Aspirin-exacerbated respiratory disease: characteristics and management strategies

, &
Pages 805-817 | Published online: 02 May 2015
 

Abstract

Aspirin-exacerbated respiratory disease is a clinical entity comprising chronic rhinosinusitis with nasal polyposis, asthma and intolerance to COX-1 inhibiting drugs. The pathogenesis is not completely understood at this point, but abnormal arachidonic acid metabolism is a key feature in this syndrome. The diagnosis is confirmed only by direct drug challenge. Aspirin desensitization followed by daily aspirin therapy is a useful treatment option in these patients. In this review article are discussed the important characteristics and treatment of aspirin-exacerbated respiratory disease.

Financial & competing interests’ disclosure

The authors have no relevant affiliations or financial involvement with any organization or entity with a financial interest in or financial conflict with the subject matter or materials discussed in the manuscript.
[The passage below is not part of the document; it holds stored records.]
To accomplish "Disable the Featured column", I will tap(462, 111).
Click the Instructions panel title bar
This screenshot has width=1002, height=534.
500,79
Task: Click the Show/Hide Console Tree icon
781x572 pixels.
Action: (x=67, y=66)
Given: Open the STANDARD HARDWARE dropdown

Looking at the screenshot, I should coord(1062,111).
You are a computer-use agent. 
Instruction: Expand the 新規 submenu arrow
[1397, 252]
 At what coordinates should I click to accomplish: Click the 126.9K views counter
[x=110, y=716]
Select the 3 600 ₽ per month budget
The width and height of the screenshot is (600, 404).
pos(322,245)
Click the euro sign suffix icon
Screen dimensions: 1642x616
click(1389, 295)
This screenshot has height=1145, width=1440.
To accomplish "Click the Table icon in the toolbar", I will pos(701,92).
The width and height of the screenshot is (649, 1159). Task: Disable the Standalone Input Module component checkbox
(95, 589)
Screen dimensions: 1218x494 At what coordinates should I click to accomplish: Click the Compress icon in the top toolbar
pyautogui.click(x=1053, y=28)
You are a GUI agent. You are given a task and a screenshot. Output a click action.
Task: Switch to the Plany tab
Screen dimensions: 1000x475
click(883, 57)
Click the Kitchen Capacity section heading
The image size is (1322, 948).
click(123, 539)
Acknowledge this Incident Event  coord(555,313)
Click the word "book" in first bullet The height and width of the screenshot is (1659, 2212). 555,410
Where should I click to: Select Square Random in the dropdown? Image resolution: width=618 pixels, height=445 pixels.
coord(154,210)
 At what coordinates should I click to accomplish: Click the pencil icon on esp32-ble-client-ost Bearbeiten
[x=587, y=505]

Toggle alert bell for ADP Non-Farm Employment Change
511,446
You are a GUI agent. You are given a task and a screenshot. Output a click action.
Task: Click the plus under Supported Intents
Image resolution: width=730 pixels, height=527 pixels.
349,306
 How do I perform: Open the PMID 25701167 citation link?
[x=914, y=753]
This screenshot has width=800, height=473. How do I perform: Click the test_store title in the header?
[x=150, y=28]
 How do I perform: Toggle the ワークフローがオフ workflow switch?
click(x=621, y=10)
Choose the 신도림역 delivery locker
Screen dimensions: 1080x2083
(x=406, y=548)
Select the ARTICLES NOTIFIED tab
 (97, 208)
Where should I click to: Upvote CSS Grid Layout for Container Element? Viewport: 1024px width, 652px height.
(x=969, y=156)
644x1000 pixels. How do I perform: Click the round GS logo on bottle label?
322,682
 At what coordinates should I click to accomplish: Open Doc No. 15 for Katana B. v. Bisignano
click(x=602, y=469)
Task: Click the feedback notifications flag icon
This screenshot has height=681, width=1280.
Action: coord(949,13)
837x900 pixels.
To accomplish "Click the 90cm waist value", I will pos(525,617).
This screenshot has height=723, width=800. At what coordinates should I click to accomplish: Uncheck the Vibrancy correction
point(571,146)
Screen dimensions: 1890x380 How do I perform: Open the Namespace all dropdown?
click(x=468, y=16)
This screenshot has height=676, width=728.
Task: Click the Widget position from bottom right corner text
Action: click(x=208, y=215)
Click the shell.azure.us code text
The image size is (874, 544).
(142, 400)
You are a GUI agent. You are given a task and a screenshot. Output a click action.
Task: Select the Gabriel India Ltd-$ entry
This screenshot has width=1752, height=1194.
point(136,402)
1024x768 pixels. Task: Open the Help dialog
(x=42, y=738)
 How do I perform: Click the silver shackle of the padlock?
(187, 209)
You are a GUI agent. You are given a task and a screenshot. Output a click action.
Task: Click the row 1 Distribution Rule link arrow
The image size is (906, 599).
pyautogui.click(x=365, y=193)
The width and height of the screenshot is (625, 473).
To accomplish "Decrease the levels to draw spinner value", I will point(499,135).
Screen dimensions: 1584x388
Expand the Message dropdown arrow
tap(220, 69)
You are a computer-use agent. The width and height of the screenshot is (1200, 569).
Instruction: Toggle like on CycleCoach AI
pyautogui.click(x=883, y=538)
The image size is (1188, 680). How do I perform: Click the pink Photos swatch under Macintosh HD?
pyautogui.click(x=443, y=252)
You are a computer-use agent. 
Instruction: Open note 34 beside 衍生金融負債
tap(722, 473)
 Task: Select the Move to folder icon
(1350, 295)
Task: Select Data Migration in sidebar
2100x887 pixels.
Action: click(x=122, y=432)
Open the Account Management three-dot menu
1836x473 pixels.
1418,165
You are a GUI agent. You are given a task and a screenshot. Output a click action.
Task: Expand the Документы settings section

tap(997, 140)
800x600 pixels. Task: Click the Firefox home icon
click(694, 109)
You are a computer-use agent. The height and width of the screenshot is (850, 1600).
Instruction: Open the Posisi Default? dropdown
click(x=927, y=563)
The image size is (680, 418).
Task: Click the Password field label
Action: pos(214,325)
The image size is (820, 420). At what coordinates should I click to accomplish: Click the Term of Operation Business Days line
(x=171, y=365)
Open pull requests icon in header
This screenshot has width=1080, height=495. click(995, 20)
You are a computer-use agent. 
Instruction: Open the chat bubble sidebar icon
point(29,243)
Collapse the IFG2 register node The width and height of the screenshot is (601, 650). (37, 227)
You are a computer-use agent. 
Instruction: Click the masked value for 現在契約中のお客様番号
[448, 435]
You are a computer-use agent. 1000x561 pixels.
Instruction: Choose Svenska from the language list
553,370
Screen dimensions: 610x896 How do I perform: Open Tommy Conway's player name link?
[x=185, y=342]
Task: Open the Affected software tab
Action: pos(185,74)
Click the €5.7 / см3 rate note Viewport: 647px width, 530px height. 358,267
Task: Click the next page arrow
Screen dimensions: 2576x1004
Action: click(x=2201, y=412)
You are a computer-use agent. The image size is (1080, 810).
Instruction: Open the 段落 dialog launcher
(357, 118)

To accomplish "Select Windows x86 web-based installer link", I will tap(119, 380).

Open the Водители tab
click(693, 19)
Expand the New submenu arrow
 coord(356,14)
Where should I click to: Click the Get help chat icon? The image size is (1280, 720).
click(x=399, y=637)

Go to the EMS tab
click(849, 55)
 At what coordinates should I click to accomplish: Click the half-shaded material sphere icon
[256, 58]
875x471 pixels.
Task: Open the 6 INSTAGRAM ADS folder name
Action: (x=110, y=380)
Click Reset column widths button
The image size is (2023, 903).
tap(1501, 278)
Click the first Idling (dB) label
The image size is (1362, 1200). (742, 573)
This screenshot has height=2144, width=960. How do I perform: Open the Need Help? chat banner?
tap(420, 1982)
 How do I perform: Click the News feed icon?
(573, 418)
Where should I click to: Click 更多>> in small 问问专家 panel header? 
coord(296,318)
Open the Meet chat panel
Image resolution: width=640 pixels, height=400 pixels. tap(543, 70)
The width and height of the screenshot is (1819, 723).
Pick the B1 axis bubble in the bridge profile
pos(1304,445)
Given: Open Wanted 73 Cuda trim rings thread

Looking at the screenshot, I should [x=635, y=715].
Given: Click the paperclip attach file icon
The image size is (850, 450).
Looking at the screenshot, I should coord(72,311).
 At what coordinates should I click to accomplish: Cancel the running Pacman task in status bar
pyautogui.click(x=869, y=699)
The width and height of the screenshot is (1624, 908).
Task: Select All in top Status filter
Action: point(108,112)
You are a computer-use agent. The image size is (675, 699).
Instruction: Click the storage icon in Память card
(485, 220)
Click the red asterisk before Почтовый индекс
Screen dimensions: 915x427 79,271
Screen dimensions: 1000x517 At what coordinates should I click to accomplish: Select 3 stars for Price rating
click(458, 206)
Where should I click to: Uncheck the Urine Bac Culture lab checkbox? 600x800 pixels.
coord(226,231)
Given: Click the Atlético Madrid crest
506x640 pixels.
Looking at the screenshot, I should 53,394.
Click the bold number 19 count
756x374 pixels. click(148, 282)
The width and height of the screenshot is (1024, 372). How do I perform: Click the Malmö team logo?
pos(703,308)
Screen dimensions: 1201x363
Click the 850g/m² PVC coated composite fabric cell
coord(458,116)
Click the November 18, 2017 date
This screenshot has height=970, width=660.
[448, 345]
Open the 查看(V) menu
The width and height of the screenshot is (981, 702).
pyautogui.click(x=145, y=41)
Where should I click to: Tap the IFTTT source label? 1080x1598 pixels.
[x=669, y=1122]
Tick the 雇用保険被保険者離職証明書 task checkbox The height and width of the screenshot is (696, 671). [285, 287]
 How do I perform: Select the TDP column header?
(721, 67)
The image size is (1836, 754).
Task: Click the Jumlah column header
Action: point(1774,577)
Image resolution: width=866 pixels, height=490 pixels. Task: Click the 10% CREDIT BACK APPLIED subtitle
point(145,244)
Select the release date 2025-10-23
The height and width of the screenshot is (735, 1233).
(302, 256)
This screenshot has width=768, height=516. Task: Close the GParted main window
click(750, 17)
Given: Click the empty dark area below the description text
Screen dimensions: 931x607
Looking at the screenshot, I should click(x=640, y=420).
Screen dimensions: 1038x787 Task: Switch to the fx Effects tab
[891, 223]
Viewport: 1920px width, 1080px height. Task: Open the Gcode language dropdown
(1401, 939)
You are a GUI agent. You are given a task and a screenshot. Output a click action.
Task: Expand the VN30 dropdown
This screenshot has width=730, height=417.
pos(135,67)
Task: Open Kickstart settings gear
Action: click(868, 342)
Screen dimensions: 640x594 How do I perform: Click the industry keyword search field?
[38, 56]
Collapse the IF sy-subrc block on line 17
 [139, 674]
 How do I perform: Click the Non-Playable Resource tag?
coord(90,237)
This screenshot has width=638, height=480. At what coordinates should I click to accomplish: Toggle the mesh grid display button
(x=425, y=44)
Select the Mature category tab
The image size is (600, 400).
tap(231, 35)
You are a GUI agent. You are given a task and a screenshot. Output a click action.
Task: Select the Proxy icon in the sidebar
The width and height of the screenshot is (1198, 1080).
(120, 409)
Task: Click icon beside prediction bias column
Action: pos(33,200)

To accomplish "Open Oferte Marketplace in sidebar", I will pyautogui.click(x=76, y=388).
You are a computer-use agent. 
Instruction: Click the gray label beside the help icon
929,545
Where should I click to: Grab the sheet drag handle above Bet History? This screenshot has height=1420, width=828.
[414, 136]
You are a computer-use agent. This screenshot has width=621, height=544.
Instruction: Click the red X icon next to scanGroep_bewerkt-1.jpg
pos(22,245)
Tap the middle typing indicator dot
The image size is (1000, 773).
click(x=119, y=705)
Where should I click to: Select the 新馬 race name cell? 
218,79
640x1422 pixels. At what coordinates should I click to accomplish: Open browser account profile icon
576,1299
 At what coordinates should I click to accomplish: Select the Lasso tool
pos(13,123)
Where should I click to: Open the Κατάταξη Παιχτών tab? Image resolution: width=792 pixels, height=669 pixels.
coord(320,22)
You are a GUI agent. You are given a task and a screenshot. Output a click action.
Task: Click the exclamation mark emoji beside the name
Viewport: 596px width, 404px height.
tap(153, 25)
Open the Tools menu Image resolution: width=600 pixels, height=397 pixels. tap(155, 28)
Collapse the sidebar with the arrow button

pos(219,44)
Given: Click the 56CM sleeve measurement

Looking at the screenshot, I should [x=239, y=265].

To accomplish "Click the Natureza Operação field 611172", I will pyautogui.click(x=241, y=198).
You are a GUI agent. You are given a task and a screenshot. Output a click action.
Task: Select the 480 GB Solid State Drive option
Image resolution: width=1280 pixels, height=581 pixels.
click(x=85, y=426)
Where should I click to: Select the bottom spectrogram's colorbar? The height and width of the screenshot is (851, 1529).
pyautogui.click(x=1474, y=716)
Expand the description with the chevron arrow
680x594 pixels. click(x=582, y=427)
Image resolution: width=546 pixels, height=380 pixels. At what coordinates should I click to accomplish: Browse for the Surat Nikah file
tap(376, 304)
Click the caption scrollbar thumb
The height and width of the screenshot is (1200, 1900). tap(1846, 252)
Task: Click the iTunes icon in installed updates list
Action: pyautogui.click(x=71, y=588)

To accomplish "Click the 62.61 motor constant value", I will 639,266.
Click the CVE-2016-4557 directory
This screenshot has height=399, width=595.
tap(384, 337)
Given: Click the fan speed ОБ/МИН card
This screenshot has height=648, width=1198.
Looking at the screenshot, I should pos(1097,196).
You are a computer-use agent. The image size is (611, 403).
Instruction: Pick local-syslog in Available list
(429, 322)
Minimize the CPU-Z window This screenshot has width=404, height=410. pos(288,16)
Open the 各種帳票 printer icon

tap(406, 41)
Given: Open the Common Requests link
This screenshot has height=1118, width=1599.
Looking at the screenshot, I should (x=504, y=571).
This includes employment, consultancies, honoraria, stock ownership or options, expert testimony, grants or patents received or pending, or royalties.

No writing assistance was utilized in the production of this manuscript.

Key issues
  • Aspirin-exacerbated respiratory disease (AERD) is characterized by chronic rhinosinusitis with nasal polyposis, asthma and intolerance to COX-1 inhibiting drugs.

  • AERD patients tend to have more severe rhinosinusitis and asthma, as compared to patients without COX-1 inhibitor intolerance.

  • The reaction to COX-1 inhibitors is not IgE mediated, and is thus a class effect related to arachidonic acid metabolism.

  • The diagnosis of AERD is confirmed by drug challenge.

  • Eosinophils and abnormal arachidonic acid metabolism play significant roles in AERD pathogenesis.

  • Aspirin desensitization should be highly considered in patients with recalcitrant symptoms despite optimal medical therapy, recurrent nasal polyposis requiring frequent sinus surgery, those on daily or frequent systemic corticosteroids to control symptoms, and/or in those have other medical indications for aspirin.

  • Aspirin desensitization may be conducted safely in an outpatient setting, although physicians should be prepared to handle the rare chance of a systemic reaction.

  • The recommended starting dose of continuous aspirin therapy following desensitization is 1300 mg daily (650 mg twice daily) which may be tapered down to a goal of 325 mg twice daily, if tolerated.

  • Aspirin desensitization has been shown to have a positive impact on nasal and asthma symptom scores, quality of life, systemic corticosteroid requirement and the need for sinus surgery. Some of these effects are seen in as little as 4 weeks, but most will achieve benefit within 6 months.

  • Despite the known side effect profile of aspirin, the majority of AERD patients tolerate aspirin therapy without any significant adverse event.